Chiropractic Thermography

Thermography has been a traditional part of the chiropractic analysis since BJ Palmer and the early days of chiropractic history. The dual point approach has deep roots in the profession.

There are many problems with the use of two bilateral points. The body is not precisely symmetrical. There are scars, skin folds, pimples, hairlines, and postural differences that make it impossible for symmetrical analysis. As the thermal device is scanned over an area it picks up a single point temperature measurement. This reading is very accurate with infrared, but it is limited in value.

A bigger picture is seen with digital thermal imaging. Point measurements can be taken from this technology as well as 307,000 other points with a 640×480 camera. The prices of these cameras have fallen drastically in recent years where the price point is less than most companies charge for dual point equipment.

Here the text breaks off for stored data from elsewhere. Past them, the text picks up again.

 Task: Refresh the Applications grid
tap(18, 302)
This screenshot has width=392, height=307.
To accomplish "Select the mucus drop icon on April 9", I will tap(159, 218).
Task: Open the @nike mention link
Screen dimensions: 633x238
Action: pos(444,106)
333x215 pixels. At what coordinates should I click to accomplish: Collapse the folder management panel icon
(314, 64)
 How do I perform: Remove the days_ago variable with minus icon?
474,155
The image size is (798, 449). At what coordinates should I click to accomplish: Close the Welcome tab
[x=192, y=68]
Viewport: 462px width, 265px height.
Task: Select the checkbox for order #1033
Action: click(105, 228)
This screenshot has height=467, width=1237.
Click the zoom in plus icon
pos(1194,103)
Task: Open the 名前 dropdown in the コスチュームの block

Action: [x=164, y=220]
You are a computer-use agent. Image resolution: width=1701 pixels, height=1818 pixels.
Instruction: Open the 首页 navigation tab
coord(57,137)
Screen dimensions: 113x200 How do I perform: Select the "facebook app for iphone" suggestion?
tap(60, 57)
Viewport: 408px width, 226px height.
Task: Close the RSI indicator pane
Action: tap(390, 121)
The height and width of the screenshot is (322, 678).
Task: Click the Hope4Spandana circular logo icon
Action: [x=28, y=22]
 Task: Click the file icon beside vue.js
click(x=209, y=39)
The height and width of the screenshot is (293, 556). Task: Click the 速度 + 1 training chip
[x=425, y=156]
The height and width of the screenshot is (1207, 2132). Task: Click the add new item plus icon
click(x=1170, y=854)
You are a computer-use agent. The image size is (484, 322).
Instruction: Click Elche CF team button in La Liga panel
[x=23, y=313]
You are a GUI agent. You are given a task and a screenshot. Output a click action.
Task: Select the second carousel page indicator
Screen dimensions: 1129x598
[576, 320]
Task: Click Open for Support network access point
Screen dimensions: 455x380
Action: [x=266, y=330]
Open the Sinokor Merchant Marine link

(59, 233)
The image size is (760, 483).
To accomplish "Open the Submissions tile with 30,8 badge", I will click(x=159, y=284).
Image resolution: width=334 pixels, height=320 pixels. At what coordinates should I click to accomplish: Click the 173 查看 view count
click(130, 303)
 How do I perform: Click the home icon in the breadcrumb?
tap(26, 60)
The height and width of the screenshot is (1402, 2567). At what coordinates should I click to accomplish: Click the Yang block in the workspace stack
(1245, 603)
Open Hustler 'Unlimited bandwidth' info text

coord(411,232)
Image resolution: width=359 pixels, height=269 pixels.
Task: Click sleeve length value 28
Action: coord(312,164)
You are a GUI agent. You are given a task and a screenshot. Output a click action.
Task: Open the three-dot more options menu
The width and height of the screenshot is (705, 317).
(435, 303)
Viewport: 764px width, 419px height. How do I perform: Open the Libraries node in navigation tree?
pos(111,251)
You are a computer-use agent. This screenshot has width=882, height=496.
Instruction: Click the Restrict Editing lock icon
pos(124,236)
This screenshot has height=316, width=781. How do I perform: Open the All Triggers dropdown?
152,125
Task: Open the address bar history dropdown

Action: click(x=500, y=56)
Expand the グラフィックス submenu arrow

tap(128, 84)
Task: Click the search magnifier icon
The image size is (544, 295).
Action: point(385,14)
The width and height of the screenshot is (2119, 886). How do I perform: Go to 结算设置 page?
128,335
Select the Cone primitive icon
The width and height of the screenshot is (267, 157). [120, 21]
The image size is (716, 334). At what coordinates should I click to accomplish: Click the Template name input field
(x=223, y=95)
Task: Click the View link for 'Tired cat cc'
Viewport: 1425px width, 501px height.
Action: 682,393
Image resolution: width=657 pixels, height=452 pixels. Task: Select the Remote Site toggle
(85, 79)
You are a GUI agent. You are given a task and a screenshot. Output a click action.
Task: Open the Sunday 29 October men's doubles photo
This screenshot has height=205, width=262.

We urge chiropractors to take advantage of this amazing technology and bring chiropractic science to modern times. A thermal camera is an extremely useful tool for the chiropractor. Nerve compressions will frequently show up as hypothermic area, while inflammation shows up hot, or red. Watch the video below and see the benefits.

Pattern Analysis: There is contradictory evidence on the original theory by BJ Palmer that a thermal pattern “in pattern” is a sign of subluxation. Patterns have actually been found to be the “norm”. The body has a thermographic “fingerprint” that only changes when something changes it physiologically. The previous thought was that the adjustment “breaks” the pattern and restores the dynamic life force to the body. The change on the pre and post test is present because the pressure from the device on the skin in addition to the adjustment changes the skin surface temperature, and a subsequent change in temperature is measured.

Bald Men Are NOT Subluxated: With the upper cervical dual point analysis we frequently find a temperature difference at the atlas of one degree or more. This common break in temperature is due to the hair line in this region. Hair is colder than skin and is picked up as a colder point. A simple experiment can be performed. Find a man (or woman) that is willing to shave their head. Perform a dual point reading. Shave head. Wait a day and then re-measure. I have never seen a bald man with a one degree temperature difference at atlas. Does this mean bald men do not subluxate as often?

Monitor Results: True objective measurements can be compared along a course of treatment. The patient can actually validate their problems on the screen. They can then see their condition improve over time.